A data architecture must take into account the limitations or possibilities of technical solutions. Elsewhere in this training, we already mentioned innovative technical possibilities that can be incorporated into a data architecture, such as Linked Data and FAIR data.

Benefits of a well-thought-out architecture

We would like to inspire you with the following summary that shows how a solid, modern architecture will optimally support your organization.
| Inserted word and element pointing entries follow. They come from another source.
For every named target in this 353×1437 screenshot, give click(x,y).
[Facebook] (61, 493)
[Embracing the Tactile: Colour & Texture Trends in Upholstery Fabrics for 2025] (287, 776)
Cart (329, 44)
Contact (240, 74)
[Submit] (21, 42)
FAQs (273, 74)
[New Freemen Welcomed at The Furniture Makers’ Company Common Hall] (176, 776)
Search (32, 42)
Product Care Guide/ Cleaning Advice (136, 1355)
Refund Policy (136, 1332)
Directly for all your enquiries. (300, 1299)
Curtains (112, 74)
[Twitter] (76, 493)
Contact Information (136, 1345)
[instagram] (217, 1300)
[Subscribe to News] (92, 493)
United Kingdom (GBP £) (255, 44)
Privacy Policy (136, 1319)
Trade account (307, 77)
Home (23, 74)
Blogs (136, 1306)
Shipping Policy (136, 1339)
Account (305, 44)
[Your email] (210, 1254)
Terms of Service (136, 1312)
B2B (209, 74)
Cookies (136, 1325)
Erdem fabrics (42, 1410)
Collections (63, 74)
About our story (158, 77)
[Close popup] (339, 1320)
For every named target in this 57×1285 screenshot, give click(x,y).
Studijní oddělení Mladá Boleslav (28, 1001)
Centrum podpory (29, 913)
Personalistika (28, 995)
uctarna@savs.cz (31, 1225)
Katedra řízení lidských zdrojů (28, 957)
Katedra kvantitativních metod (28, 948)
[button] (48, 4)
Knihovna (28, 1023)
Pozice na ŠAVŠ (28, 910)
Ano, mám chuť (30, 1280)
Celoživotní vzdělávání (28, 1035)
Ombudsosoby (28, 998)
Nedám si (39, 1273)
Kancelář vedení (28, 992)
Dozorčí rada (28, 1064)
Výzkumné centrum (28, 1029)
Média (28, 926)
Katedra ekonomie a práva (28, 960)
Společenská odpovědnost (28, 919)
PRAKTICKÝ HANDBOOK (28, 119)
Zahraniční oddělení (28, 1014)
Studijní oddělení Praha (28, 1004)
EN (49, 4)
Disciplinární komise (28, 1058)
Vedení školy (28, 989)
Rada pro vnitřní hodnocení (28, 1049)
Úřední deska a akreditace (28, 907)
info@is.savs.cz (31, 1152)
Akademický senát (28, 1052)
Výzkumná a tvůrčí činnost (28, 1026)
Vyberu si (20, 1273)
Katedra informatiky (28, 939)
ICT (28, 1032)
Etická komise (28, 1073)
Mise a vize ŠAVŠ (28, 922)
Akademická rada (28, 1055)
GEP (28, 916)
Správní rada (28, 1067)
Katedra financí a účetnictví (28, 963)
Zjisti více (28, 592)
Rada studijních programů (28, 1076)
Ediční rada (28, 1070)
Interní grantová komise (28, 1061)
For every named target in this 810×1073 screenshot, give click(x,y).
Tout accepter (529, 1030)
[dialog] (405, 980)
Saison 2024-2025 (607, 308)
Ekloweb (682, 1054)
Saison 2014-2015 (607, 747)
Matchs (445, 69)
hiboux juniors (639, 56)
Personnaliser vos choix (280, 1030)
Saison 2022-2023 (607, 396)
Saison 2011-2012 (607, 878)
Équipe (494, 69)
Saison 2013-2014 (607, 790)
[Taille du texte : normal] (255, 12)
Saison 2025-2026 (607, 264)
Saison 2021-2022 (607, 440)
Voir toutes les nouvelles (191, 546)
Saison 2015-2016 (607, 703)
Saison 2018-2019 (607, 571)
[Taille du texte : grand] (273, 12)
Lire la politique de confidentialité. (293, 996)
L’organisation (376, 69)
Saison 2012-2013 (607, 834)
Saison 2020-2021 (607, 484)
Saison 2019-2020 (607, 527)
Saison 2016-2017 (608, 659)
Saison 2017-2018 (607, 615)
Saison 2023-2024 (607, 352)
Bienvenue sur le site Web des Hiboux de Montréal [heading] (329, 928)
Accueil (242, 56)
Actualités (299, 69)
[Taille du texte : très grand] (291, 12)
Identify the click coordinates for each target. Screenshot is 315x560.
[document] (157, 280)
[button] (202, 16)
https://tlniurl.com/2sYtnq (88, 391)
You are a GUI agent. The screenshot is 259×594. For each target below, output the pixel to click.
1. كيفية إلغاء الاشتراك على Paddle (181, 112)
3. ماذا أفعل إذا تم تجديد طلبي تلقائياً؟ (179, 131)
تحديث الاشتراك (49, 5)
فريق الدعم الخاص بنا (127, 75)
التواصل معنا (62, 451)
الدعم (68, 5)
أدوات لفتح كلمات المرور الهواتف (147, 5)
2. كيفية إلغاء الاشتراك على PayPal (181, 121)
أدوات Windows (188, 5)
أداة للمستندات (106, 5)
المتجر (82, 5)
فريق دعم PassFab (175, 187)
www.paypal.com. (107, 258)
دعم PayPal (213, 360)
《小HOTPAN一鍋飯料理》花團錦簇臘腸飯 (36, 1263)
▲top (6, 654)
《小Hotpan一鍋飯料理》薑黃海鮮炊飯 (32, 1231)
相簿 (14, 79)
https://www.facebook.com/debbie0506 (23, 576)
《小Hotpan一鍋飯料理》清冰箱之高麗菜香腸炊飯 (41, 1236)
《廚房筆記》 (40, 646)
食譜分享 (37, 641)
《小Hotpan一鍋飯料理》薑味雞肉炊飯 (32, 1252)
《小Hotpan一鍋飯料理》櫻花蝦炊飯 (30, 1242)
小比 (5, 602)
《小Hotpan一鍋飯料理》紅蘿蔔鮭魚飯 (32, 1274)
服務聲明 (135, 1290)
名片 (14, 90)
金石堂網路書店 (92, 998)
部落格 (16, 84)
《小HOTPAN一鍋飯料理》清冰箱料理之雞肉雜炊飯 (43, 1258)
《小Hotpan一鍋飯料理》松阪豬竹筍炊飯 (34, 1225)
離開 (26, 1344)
  • Enhanced integration ensures that distributed information is effectively combined to gain accurate business insights. A good data architecture enables users to easily extract relevant input from different data sources. With a converged architecture, your organization is undoubtedly on the path to more innovation and better creativity.
  • Increased efficiency through the use of dynamic platforms. Cloud and Edge Computing have enabled organizations to share data between and within departments and business units. Such technologies should certainly be included in a good data architecture.
  • Support for various data types. A system that effectively and reliably handles different types of data also makes it possible to leverage robust, innovative and disruptive technologies. A good data architecture is flexible and makes the organization agile.
  • Dynamic evolution of your products. The technology landscape with manufacturers and their products like Redshift, Snowflake, BigQuery to Azure SQL Database, is always evolving. The Data architecture must be flexible enough to allow the organization to move in real-time with technological developments. It is up to organizations themselves to ensure that their systems are robust enough to adapt to such technologies.
  • Better storage and compute management. Cloud suppliers now offer robust and secure storage solutions that your organization can use. The trade-off between proprietary investments or cloud computing and storage has become much easier.